My first assignment for my Conceptual Strategies class is to research three artists that are intersecting art with science, technology, and culture. One of the first artists I thought of was the Brazilian artist Vik Muniz. He’s a photographer and sculptor that creates mixed media pieces made from everyday materials to recreate iconic masterpieces or pop culture imagery thereby re-exploring what those images may represent in our current settings. One example of this is the documentary he did titled “Wasteland”, in which the artist travels back to his home country to document the largest garbage dump in Brazil and the people that pick through it looking for recyclable items. During filming, Muniz found himself shifting the focus of the film away from his artwork and on the individuals he was working with. Throughout the film, the artwork begins to reflect not only the culture of the people who pick through the garbage, what motivates them to live this kind of life, but also to how wasteful we as a society are. He creates these massive pieces where he begins with a photograph of either just the picker going about their business, or a recreation of a famous artwork with one of the pickers as the model. Then he projects the image onto a large canvas where it is then recreated via actual trash taken from the dump. He then photographs the final piece. The project reflects how many view these people as “trash” in how they chose to live their lives in actual trash, almost like its the visual representation of “one man’s garbage is another man’s treasure”. The ecological messages that shine through his work on this project also evoke an emotional response of revulsion at the mountains of garbage they swim through, and when they are done, the amount that was easily recycled is equally as revolting. A perfect example of Muniz’s work for this project is his recreation of the Jacques-Louis David’s painting “The Death of Marat”, seen here:
The film also documents how Muniz’s project effected each of them, some of them seeing beyond the dump for the first time ever in their lives.

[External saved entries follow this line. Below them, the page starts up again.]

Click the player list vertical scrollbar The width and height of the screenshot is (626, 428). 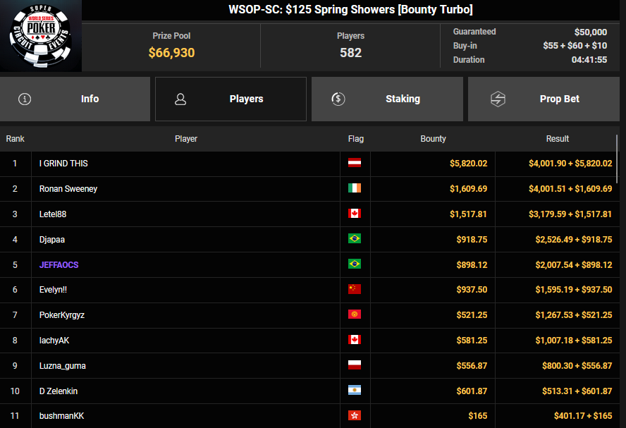click(x=618, y=159)
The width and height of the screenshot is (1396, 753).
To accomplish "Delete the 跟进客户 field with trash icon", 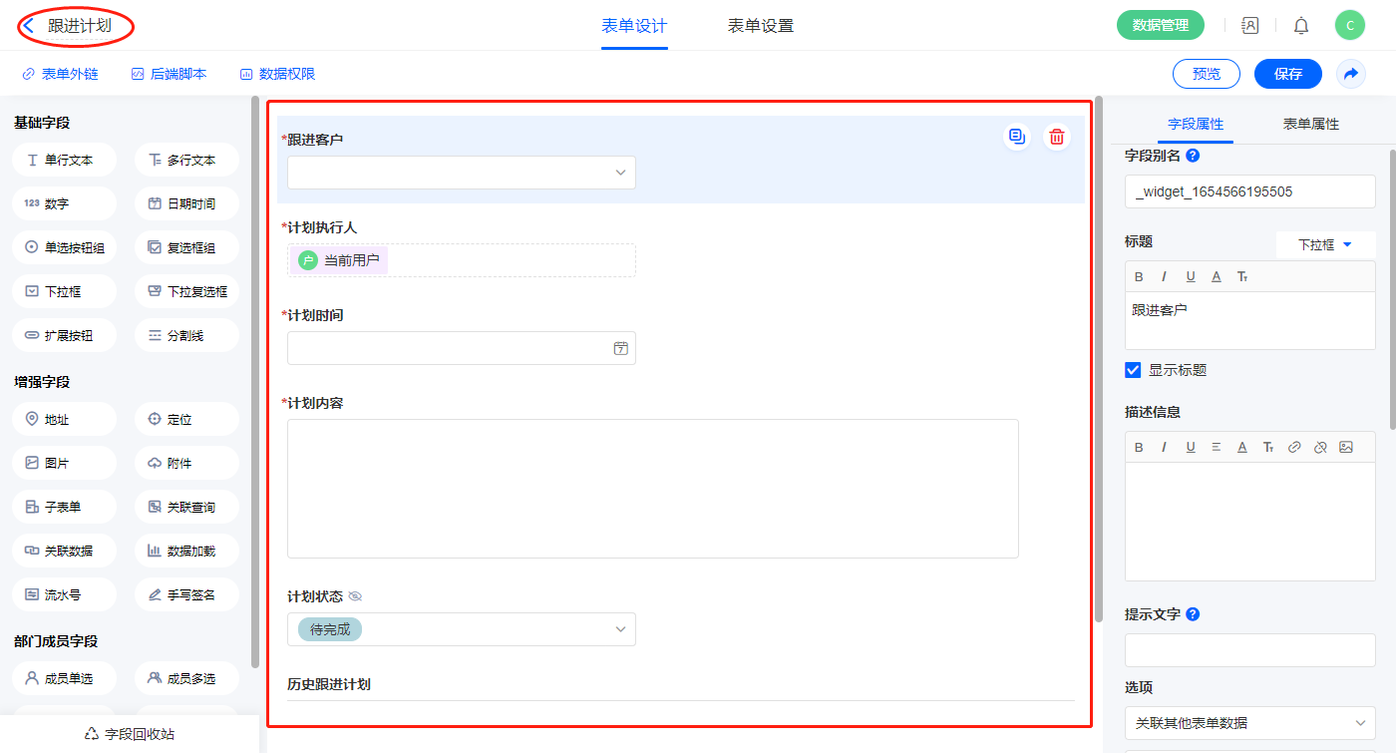I will click(x=1057, y=138).
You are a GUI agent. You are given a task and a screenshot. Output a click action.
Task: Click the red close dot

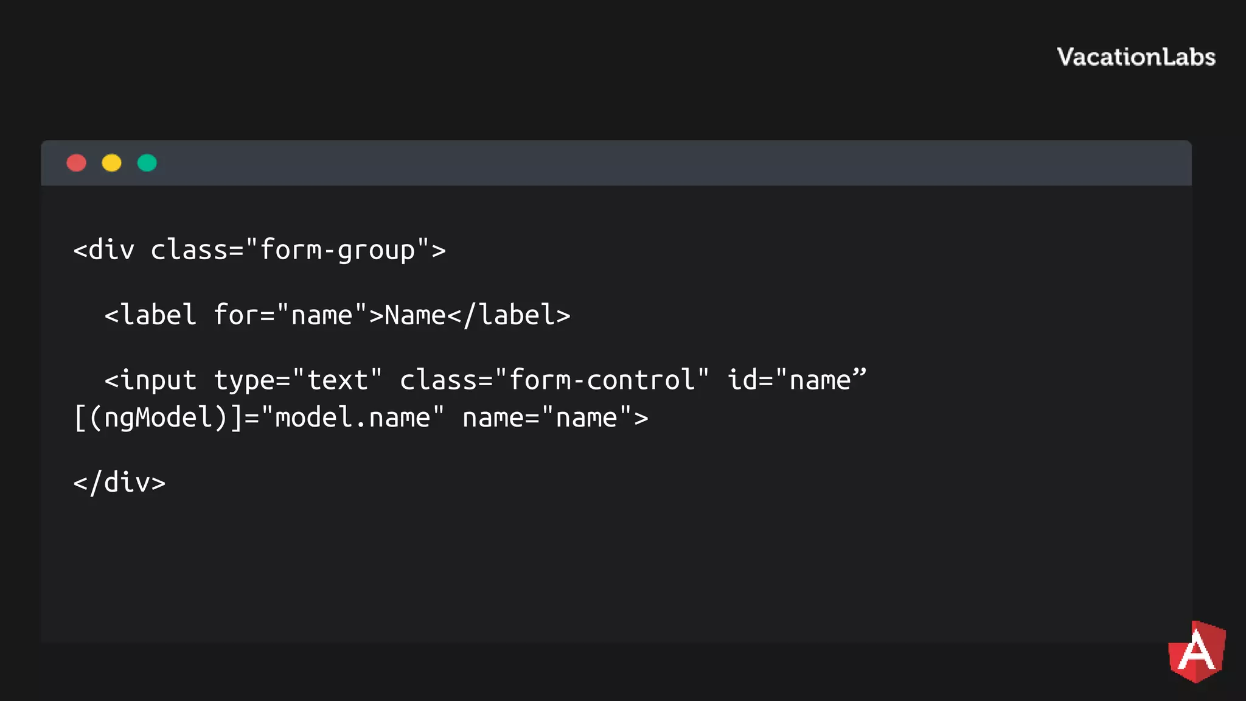77,163
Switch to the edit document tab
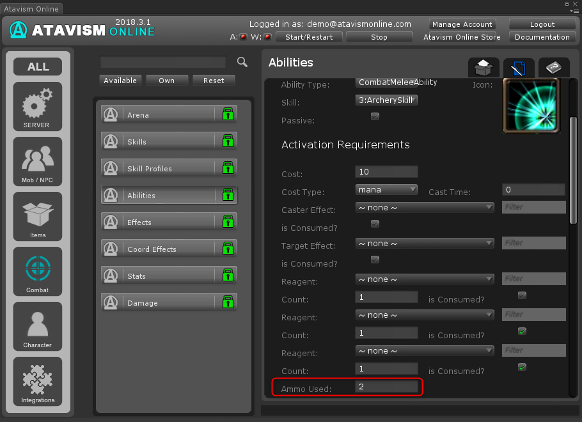Screen dimensions: 582x422 tap(519, 68)
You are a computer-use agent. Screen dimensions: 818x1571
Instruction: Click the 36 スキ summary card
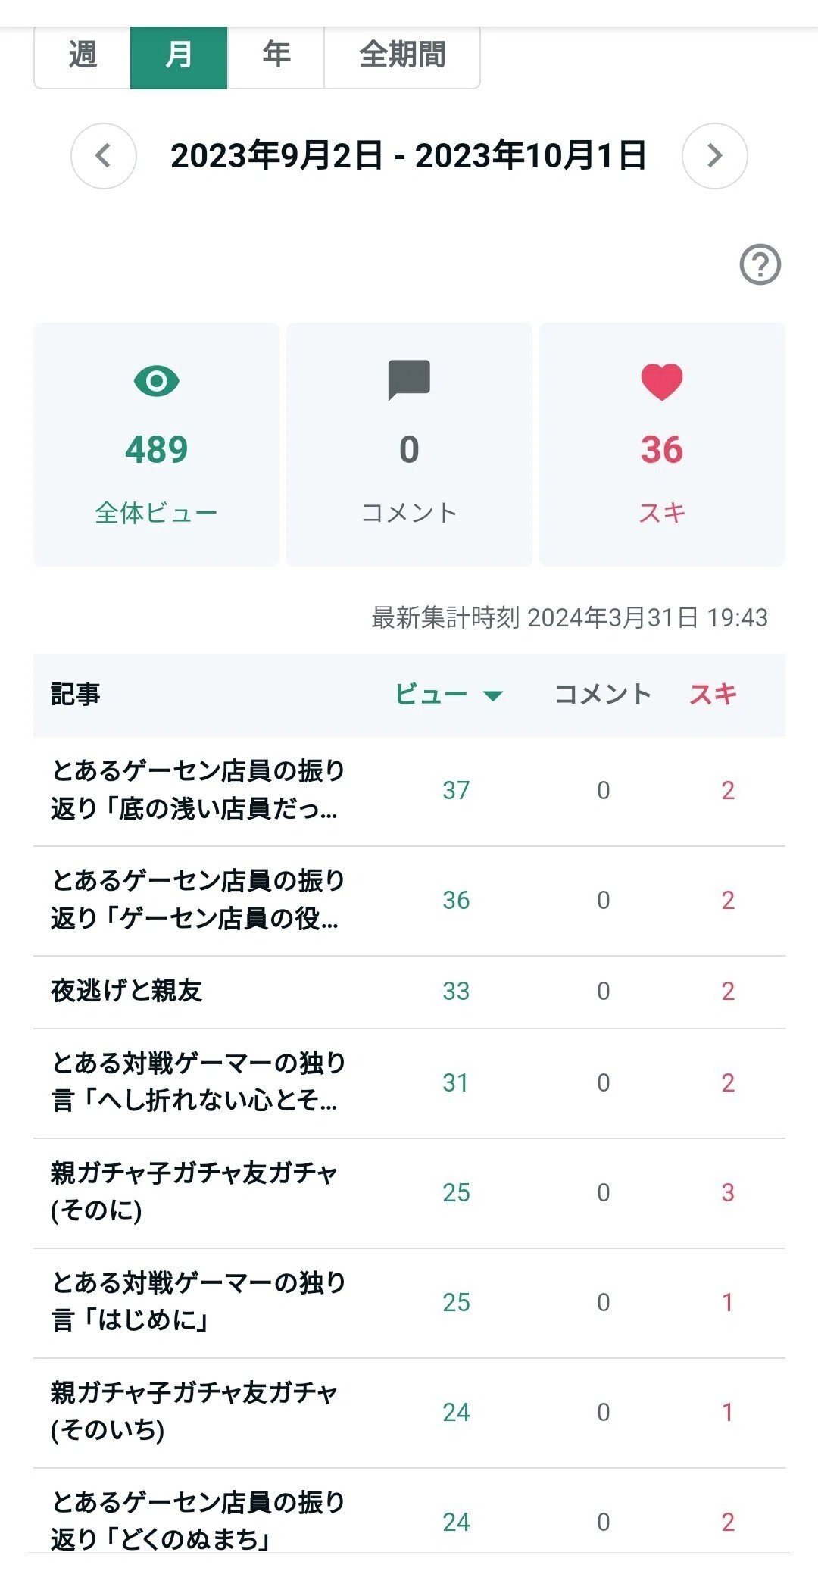coord(662,445)

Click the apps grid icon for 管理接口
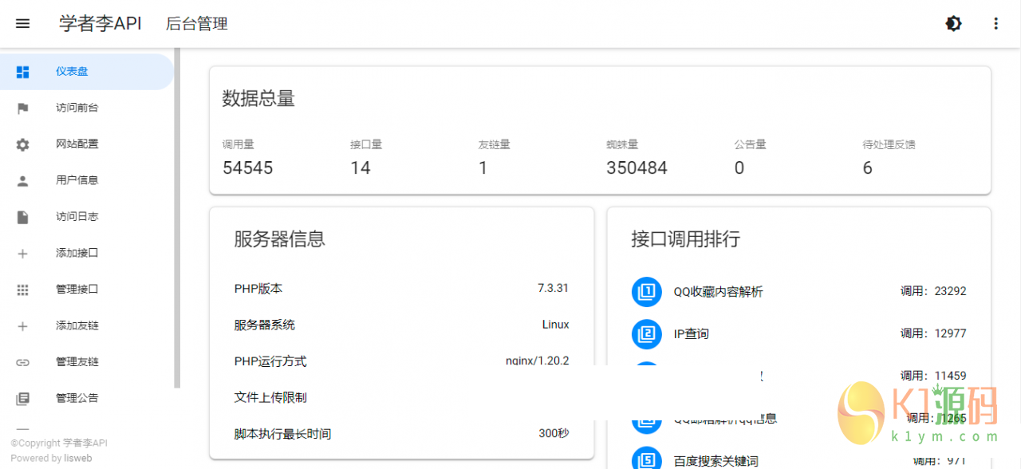coord(22,290)
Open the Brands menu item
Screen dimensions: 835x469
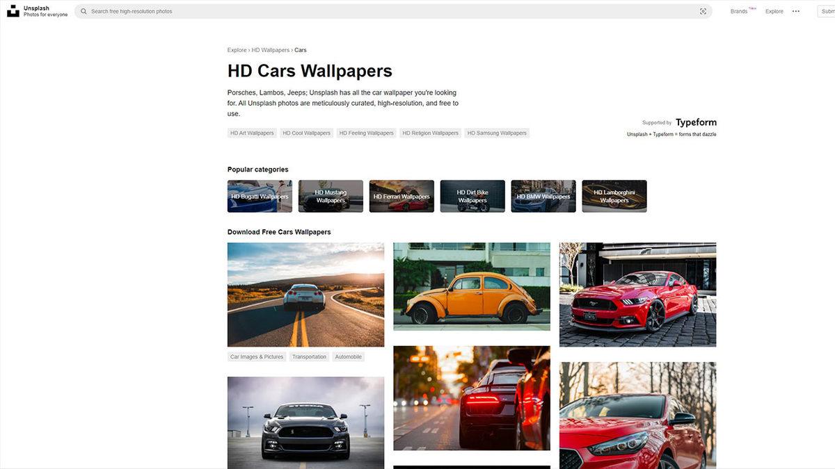pos(739,11)
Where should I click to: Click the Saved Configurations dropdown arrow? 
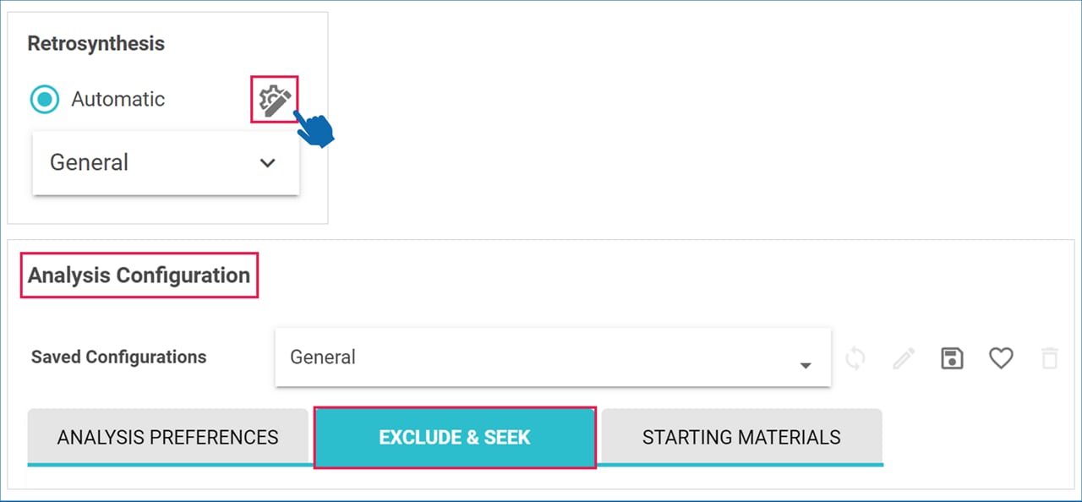pyautogui.click(x=806, y=365)
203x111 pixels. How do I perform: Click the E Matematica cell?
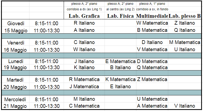[120, 61]
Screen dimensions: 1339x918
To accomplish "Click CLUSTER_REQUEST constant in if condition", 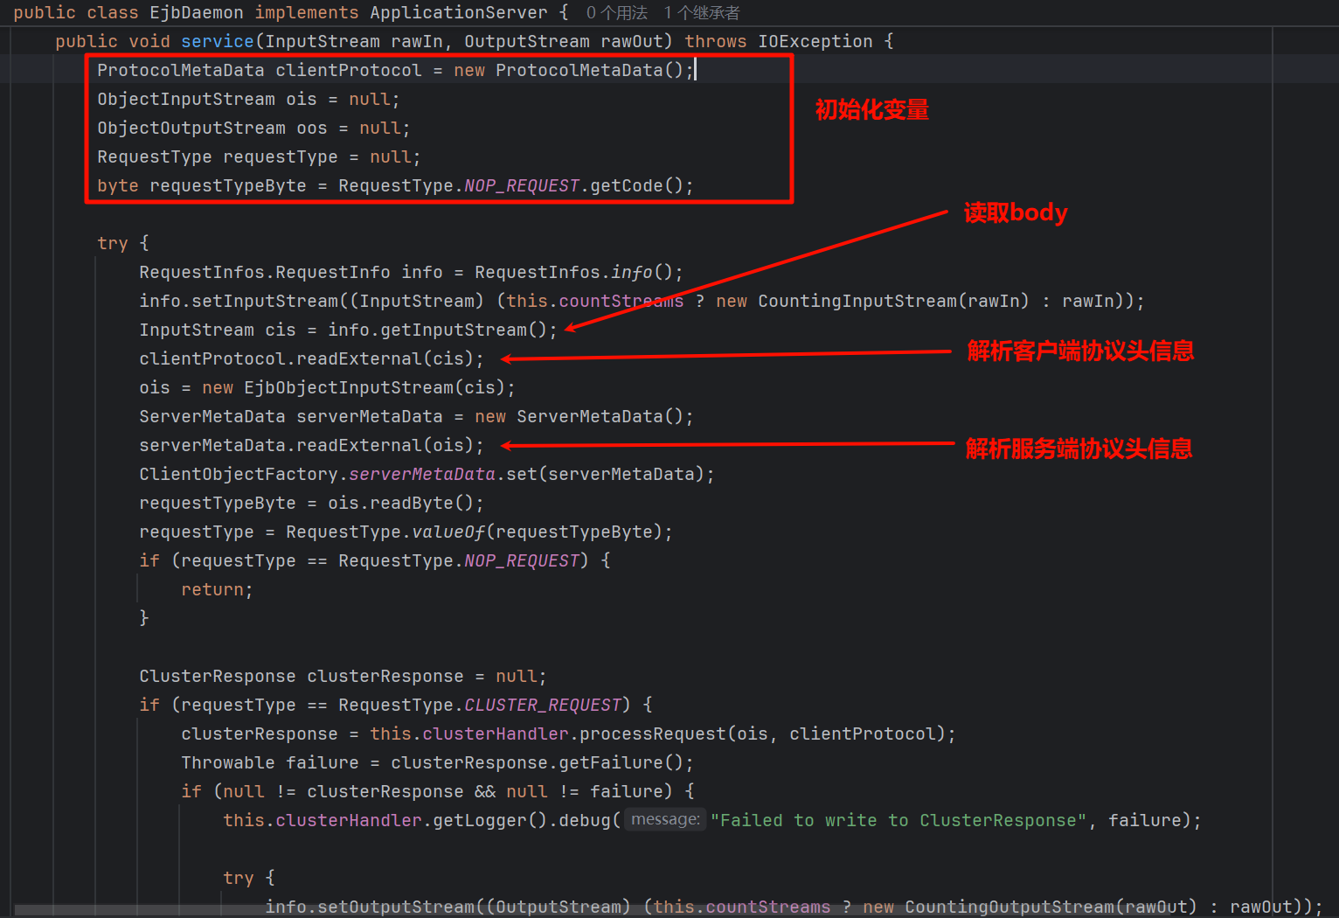I will (542, 705).
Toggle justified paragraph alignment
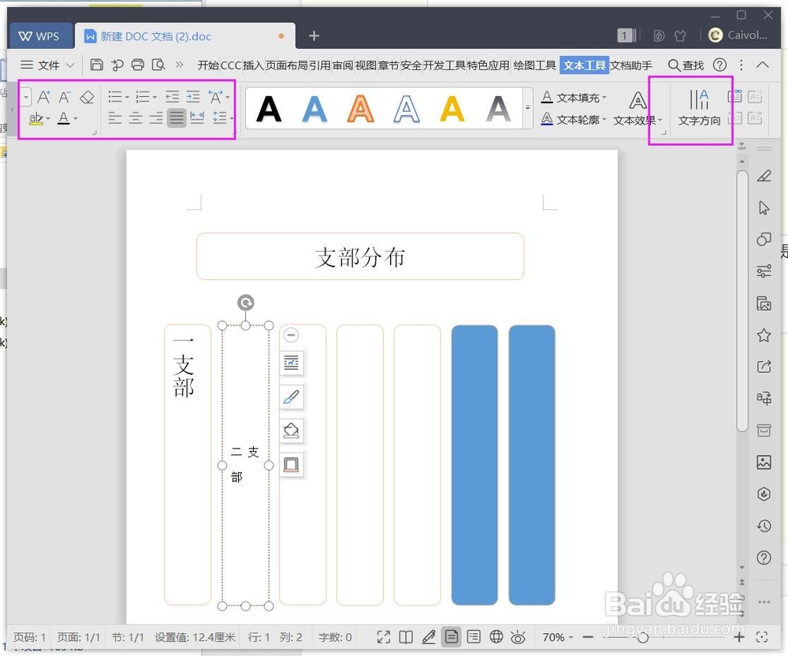Viewport: 788px width, 656px height. [x=177, y=117]
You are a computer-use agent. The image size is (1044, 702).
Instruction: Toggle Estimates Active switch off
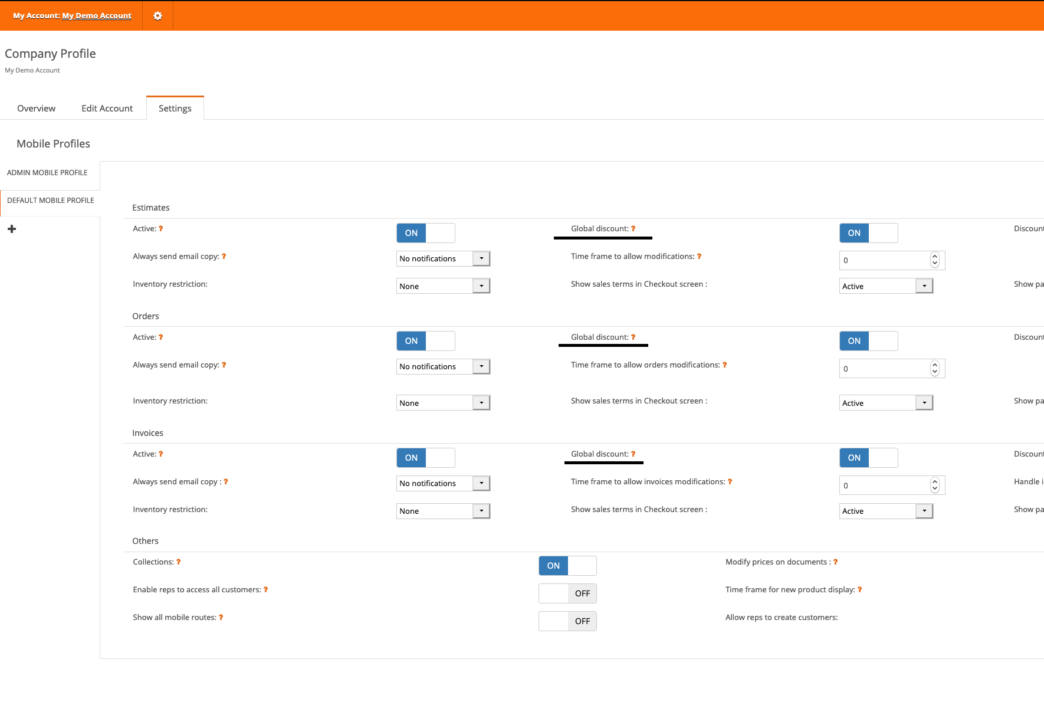pos(425,233)
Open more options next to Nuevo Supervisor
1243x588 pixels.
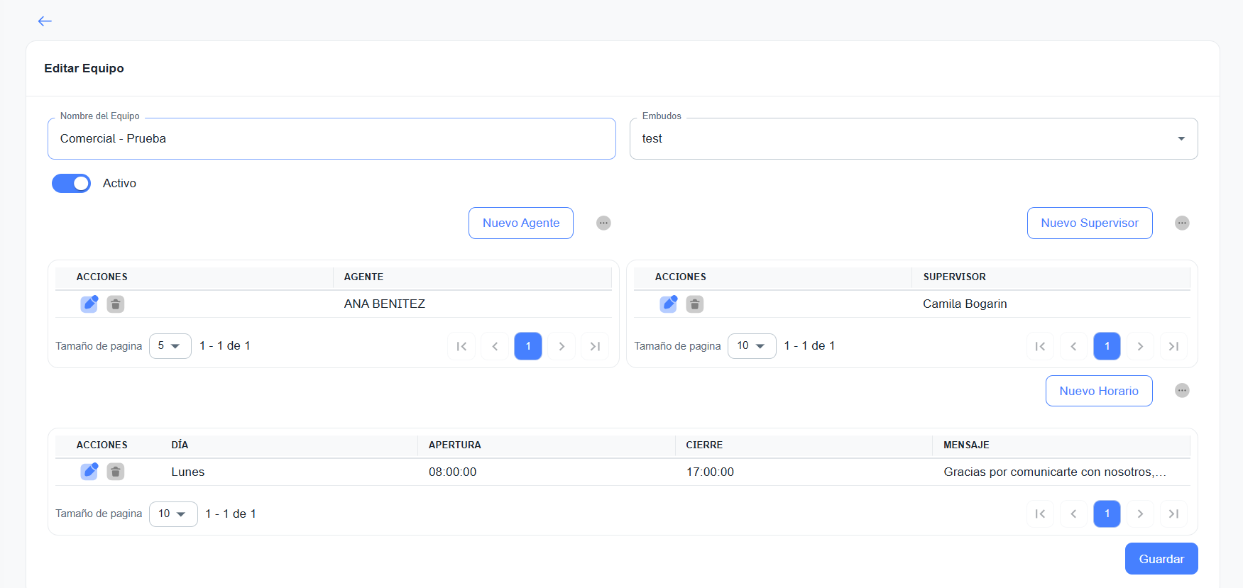point(1182,223)
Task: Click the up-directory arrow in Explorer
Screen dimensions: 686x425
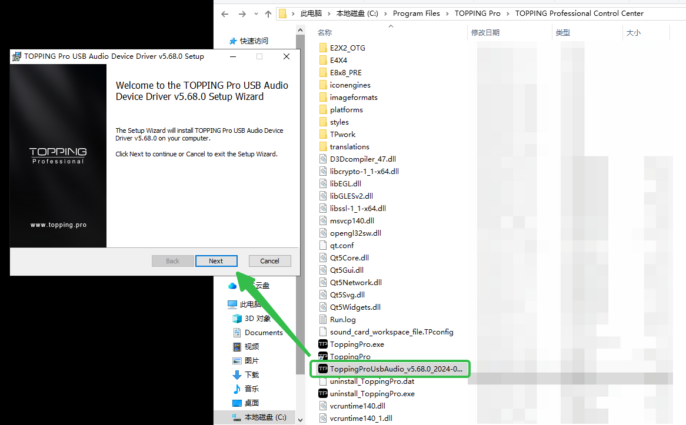Action: (x=268, y=14)
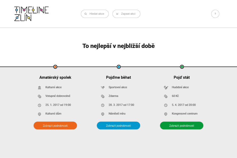
Task: Click the Timeline Zlín logo
Action: pyautogui.click(x=31, y=14)
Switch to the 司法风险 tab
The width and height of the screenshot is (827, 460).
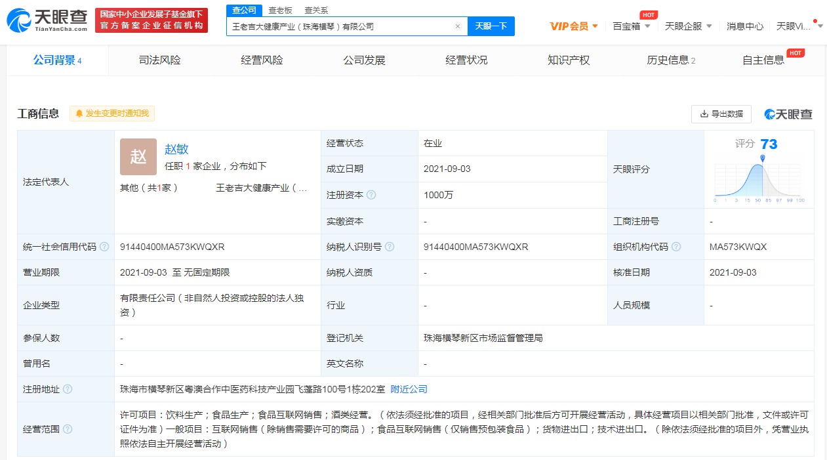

Another artist I thought of was the street artist known as JR. His medium of choice is photography, but his installations are out in the streets. He views the world as his own personal art gallery, which presents a defiant question about the exclusivity of how art is more conventionally accessed by the masses that can afford to enjoy it. His projects focus on how art can be used to start a dialogue between cultures, and how art can be capable of triggering political action in how it is presented. His one project titled “Face-2-Face”, is extremely powerful in its message of how historical hate distorts perception. In this project, which was a highly illegal and extremely dangerous feat to create, involved large portraits of Palestinian and Israeli, who in pairs do the same thing in life, being pasted together side by side on both sides of the wall that separates the cities as well as throughout the cities in the area of the wall. None of the images are marked as to who is from where, which presents the simple question to the viewer: “Who’s is from where? How can you tell?”. All the images evoke thoughts of how we in reality are all the same, that we all talk the same and at our very basic core are human beings that are allowing a distorted perception of “differences” build walls between us. Here is an image of how the images along the wall were laid out:
For my third and final artist, I did a Google search for “artists working with technology” to find someone I may have not heard of before. I happened upon an article on Make, which is an online magazine that focuses entirely on making things. The Maker’s Faire that happens here in SF every year is featured on the site. The article I found didn’t interest me, but a link to another article on the site did, which led me to the kinetic artist Anthony Howe. His work involves the “mechanical complexity” of wind turbines as sculptures. His metal sculptures are immensely large, in that they designed to withstand at least 90 mph winds, and when in motion are like watching a steel kaleidoscope in action. Complex in their intricate layouts, the patterns he creates move and flow like water in a stream when air flows through them. He provides videos of each of his pieces in motion for viewers to get lost in, one of which is here:
Its as if the sculpture is breathing and swimming at the same time. His work is simply hypnotic to watch, sensual in how it moves, and soothing in its gracefulness. Through the scientific principals of how kinetic energy works, he is able to design artworks that embody those principals with a visionary elegance.